Я открыла дверь похолодевшими руками. Я не могла говорить от страшного трепета, — у меня трепетало сердце, губы, артерии. В совершенной темноте к нам ворвалось несколько бандитов. Один из них нащелкал зажигалку и все время держал ее, заменяя новой, когда она догорала. У него было безусое и безносое, искаженное сифилисом лицо. Оно показалось страшным детям, закричавшим в диком ужасе. На них прикрикнули. Начался разгром.

Обручальные кольца, кресты, брошки были сняты с нас, часики сорваны. Были перерыты сундуки, разбросаны белье и платье. Грабеж велся с лихорадочной поспешностью. Спрашивали вино и золото, оглядываясь на двери, прислушивались к выстрелам. Дети спасли нам тело. Они мешали, кричали, взвинчивали нервы, путались под ногами. Нас не тронули.

Когда они ушли, мы остались одни среди ночи в разграбленной даче, со взломанными воротами. Грабеж мог повториться. Мы взяли поэтому детей и ушли из дачи, оставив ее на произвол судьбы. За нею был небольшой сарайчик для коз, с сеновалом на чердаке. Мы залезли на сеновал и зарылись в сено.

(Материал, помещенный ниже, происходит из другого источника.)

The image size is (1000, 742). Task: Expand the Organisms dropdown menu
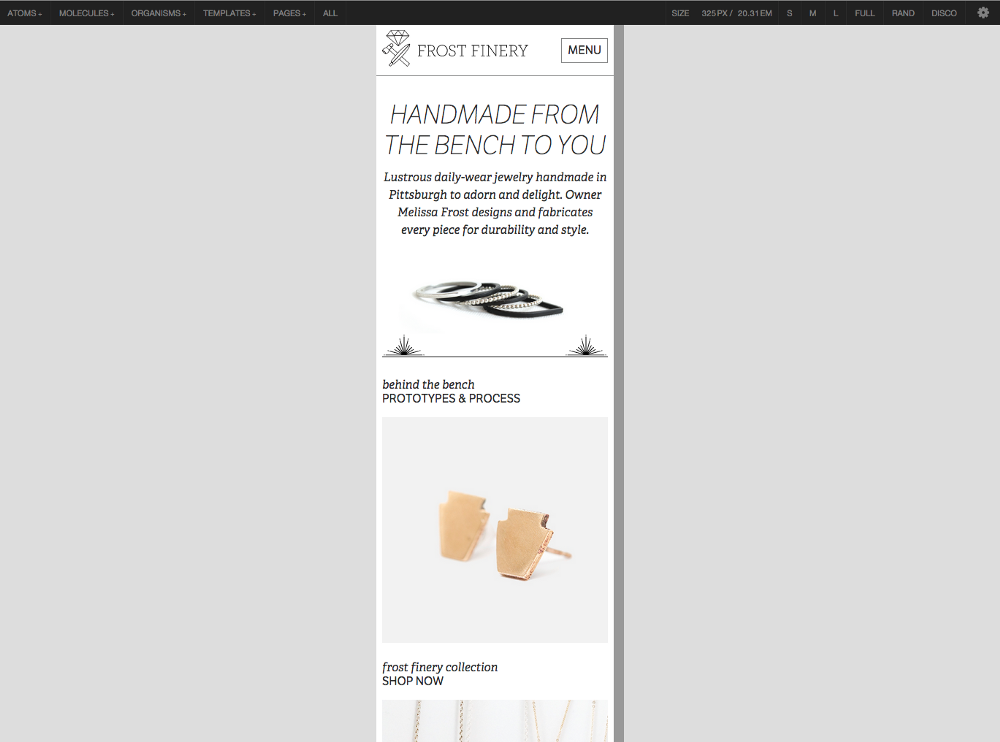(x=159, y=13)
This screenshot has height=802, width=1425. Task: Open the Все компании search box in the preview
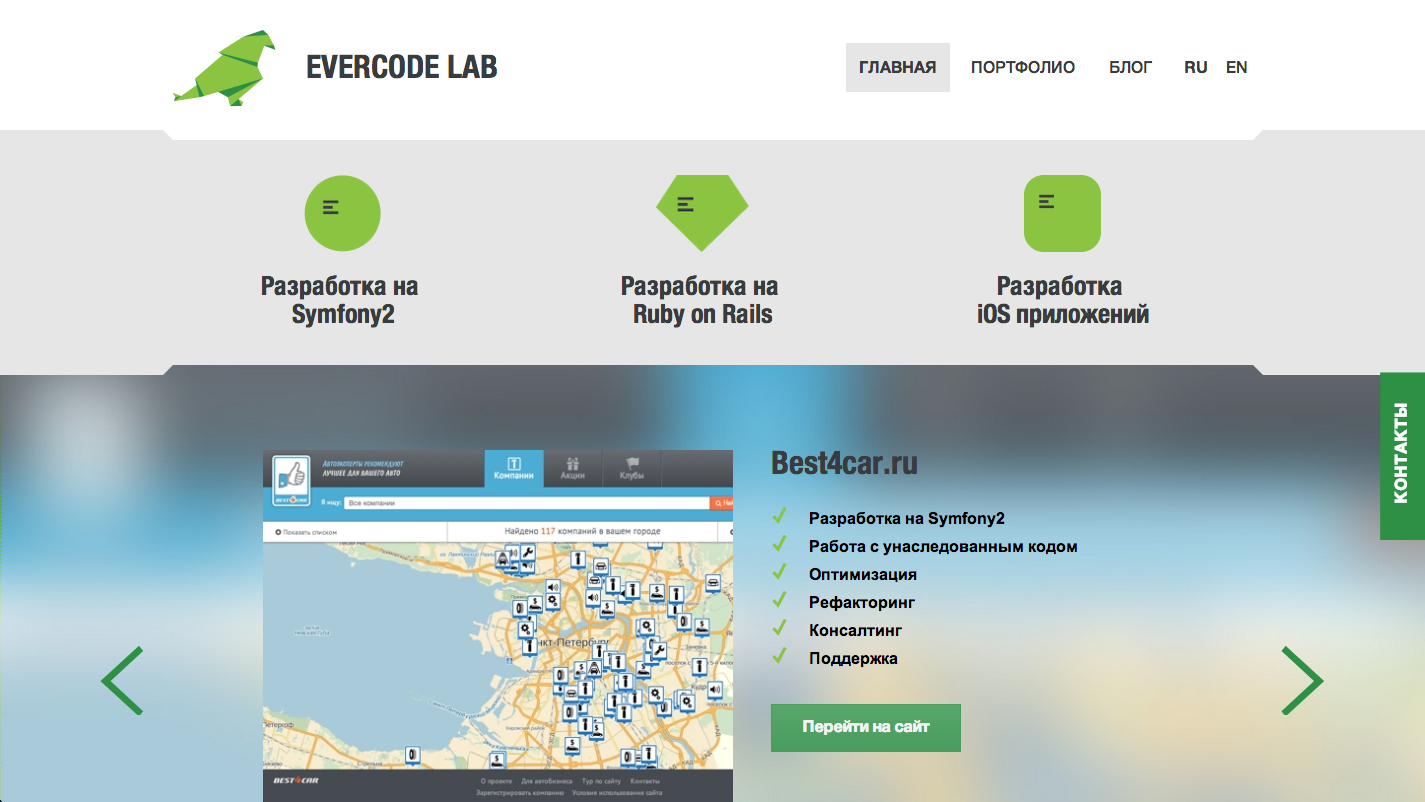point(525,503)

Мать двух девочек, самая старшая из нас, была больна пороком сердца. К утру с ней сделался сильный сердечный припадок. Я вспомнила, что у камергера всегда были под рукой ландышевые капли и дигален. Пришлось побороть страх и выбежать на улицу. Занималось утро. Над морем стояла горизонтальная алая полоска, предвещавшая ветер. Улицы были совершенно пусты, дачи закрыты и безмолвны. Я свернула на бульварчик, где в оливковой роще, почти у самого моря, находилась дача камергера. Здесь я заметила некоторое оживленье. Две женщины-гречанки стояли у калитки и неистово ругались. Я подошла. Обе тотчас же сунули что-то под передник, оглядели меня и молча разошлись в разные стороны, не отвечая на мои вопросы.